Down to just 299 and 300, 299 would take everything.

298 will offer 300 1 coin and 299 nothing.

297 will offer 299 1 coin and the others nothing.

296 will offer 298 and 300 1 coin.

295 will offer 297 and 299 1 coin.

And so on. In general, odd numbers will give 1 coin to all odd numbers and even numbers will give 1 coin to all even numbers, until they run out of coins.

The pattern does indeed become interesting after number 100 has to give away everything to keep his head. He survives, and so does 99, with 101 votes out of 201 and 202. 99 pays 100, but besides that the pattern is the same.

98 is killed paying 99 and even numbers because 101 votes is no longer enough. This means that the pirates need votes for free. As I overlooked originally, they will get free votes because those who know they will otherwise die will vote for them.

For example, 98 votes for 97 without being paid, and 97 survives with 102 votes out of 204 (97 pays who 98 would have).

96, 95 and 94 are killed, but with their support 93 makes 104 votes out of 208 (he pays 97, 98, 101 and odd numbers to 295).

92 to 86 are all killed, but with their support 85 makes 108 votes out of 216 (he pays 93 to 96, 99 and even numbers to 288).

84 to 70 are all killed, but with their support 69 makes 116 out of 232 votes (he pays 85 to 92, 97, 98, 101 and odd numbers to 279).

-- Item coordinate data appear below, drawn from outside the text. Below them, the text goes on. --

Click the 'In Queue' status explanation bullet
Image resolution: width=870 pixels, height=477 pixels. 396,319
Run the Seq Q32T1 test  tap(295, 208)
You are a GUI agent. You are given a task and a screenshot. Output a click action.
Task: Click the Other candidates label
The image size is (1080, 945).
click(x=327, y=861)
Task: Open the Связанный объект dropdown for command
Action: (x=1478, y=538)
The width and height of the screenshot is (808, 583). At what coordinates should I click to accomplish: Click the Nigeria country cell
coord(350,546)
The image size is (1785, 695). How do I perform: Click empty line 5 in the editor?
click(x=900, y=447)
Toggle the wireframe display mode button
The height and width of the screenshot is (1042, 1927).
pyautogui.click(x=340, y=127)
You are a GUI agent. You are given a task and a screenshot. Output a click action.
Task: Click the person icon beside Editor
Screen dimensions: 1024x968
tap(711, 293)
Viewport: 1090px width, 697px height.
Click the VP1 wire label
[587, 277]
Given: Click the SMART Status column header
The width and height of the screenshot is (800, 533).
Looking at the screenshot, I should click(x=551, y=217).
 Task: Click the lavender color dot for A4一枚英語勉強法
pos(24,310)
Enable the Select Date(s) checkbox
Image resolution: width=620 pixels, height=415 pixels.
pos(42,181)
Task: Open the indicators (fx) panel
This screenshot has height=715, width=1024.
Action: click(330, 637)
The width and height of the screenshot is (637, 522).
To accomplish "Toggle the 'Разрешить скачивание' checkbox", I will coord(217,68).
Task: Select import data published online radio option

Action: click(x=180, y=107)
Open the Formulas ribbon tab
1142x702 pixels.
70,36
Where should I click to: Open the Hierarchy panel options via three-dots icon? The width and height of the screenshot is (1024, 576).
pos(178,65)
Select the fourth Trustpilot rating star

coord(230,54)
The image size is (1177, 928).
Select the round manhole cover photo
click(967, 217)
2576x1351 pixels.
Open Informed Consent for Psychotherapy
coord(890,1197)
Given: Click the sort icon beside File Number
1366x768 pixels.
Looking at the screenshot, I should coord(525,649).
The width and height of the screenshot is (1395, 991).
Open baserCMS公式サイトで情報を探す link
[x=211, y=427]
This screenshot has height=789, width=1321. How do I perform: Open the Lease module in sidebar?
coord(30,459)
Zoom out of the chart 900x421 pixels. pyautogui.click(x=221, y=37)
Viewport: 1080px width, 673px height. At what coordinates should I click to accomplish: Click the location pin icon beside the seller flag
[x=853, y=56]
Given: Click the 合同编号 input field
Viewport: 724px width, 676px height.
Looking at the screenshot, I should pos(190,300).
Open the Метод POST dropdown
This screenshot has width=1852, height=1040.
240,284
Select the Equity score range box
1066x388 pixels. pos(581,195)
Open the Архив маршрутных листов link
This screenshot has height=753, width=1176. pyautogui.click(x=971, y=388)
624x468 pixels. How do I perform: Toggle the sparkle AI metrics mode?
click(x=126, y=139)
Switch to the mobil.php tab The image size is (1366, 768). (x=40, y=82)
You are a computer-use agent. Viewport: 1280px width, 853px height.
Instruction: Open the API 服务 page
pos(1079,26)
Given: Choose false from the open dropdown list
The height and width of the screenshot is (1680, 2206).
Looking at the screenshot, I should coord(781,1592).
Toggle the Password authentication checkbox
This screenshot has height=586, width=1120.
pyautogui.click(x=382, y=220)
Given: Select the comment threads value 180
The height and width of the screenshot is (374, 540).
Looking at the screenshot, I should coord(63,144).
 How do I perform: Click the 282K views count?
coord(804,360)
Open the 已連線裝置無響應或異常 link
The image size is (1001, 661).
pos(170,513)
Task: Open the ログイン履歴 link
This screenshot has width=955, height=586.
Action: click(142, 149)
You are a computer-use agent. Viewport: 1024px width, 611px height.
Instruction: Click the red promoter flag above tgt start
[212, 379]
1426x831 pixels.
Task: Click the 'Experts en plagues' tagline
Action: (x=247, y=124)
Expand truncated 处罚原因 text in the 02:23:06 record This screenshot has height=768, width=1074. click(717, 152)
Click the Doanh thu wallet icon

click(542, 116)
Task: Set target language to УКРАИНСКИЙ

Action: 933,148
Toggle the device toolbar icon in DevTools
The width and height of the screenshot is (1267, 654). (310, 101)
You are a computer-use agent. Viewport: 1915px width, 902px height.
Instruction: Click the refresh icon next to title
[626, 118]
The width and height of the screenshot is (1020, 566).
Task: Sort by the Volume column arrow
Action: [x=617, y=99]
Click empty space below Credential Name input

68 to 38 are all killed, and 37 is the final survivor who with their support makes 132 votes out of 264, and pays 69 to 84, 93 to 96, 99 and even numbers to 258.

I think we see that the pattern is that the number of free votes required keeps doubling. First 1, then 2, then 4, then 8, then 16, then 32 votes were required after the 100 coins were spent. It is clear enough that if there had been at least 28 more pirates, number 1 could have made a 164 out of 328 majority, confirming this pattern.